## [Work request]
Repeat the records below word for word and omit each image.
● ● ● ●
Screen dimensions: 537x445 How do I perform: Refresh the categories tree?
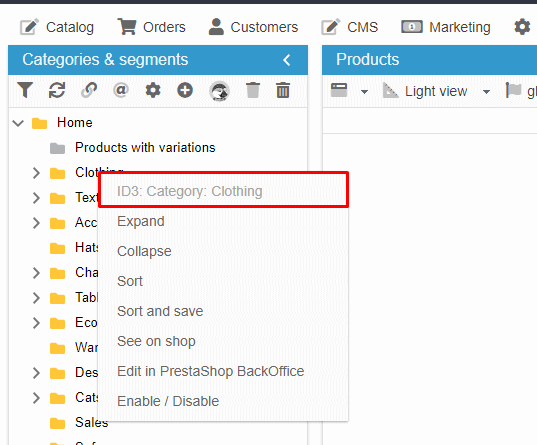[57, 90]
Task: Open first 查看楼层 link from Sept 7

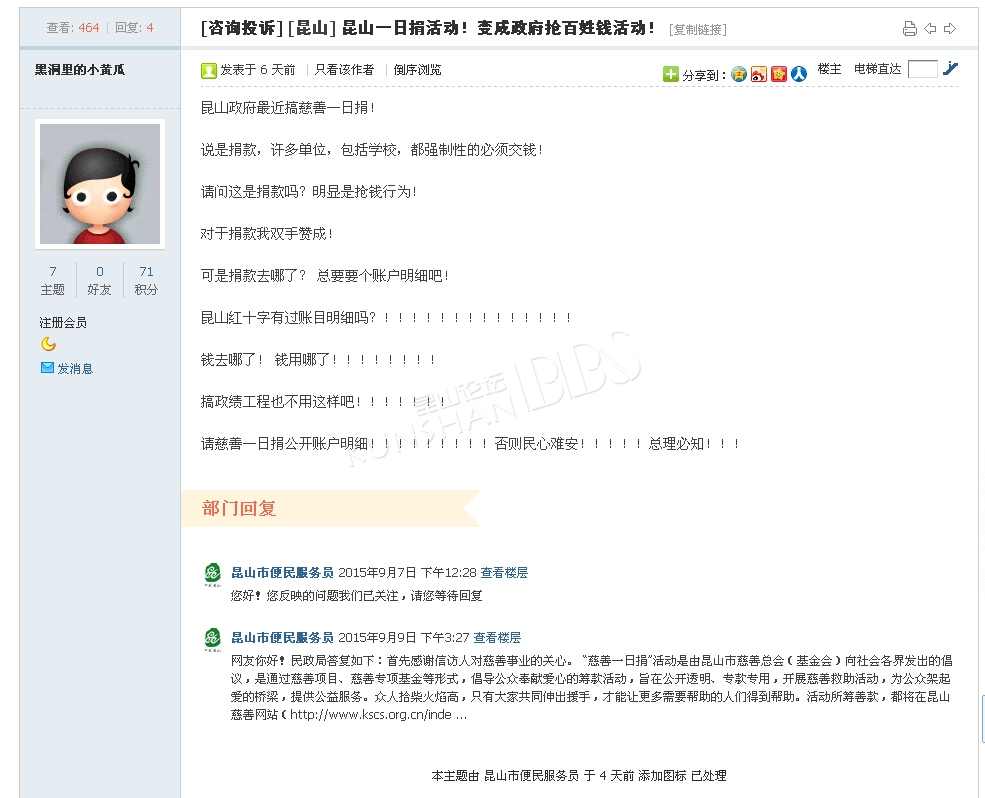Action: click(x=504, y=572)
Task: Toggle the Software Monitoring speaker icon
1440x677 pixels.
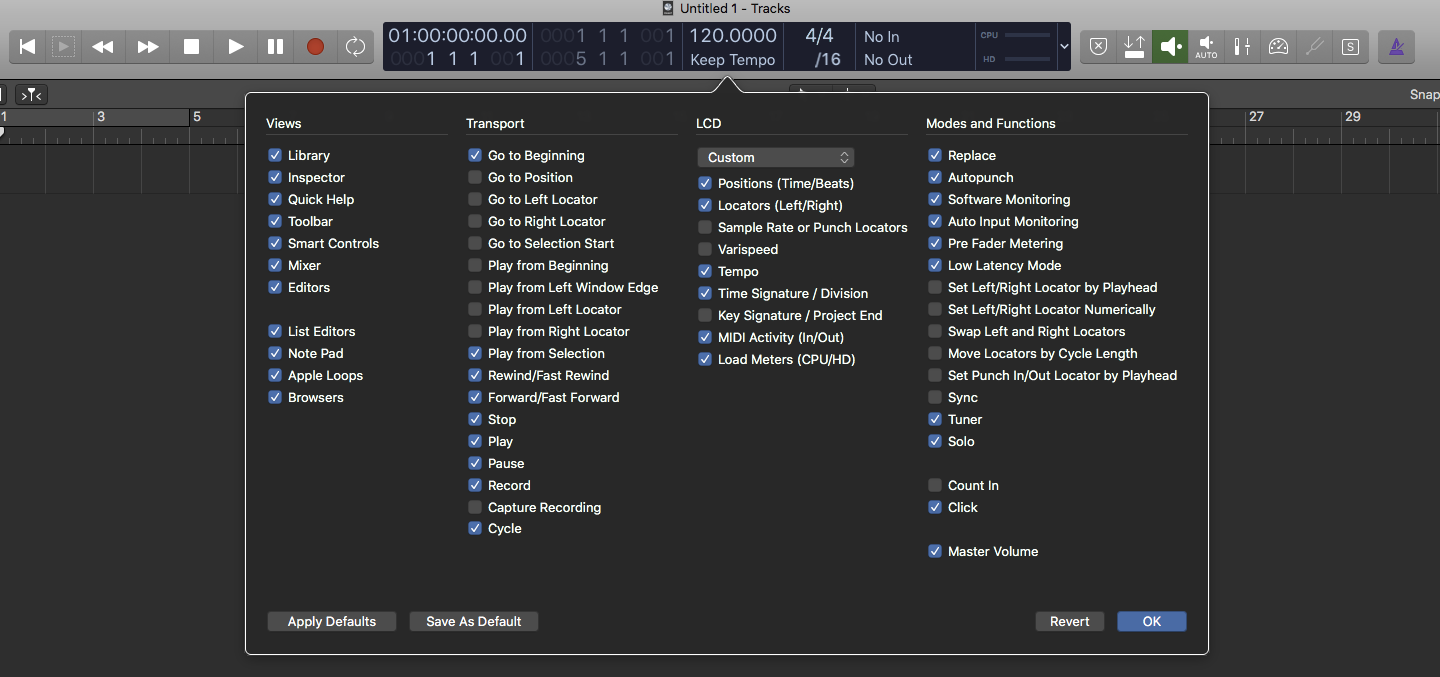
● ● ● ●
## [Expected answer]
Screen dimensions: 537x445 How do I perform: Refresh the categories tree?
[57, 90]
Task: Open first 查看楼层 link from Sept 7

Action: click(x=504, y=572)
Task: Toggle the Software Monitoring speaker icon
1440x677 pixels.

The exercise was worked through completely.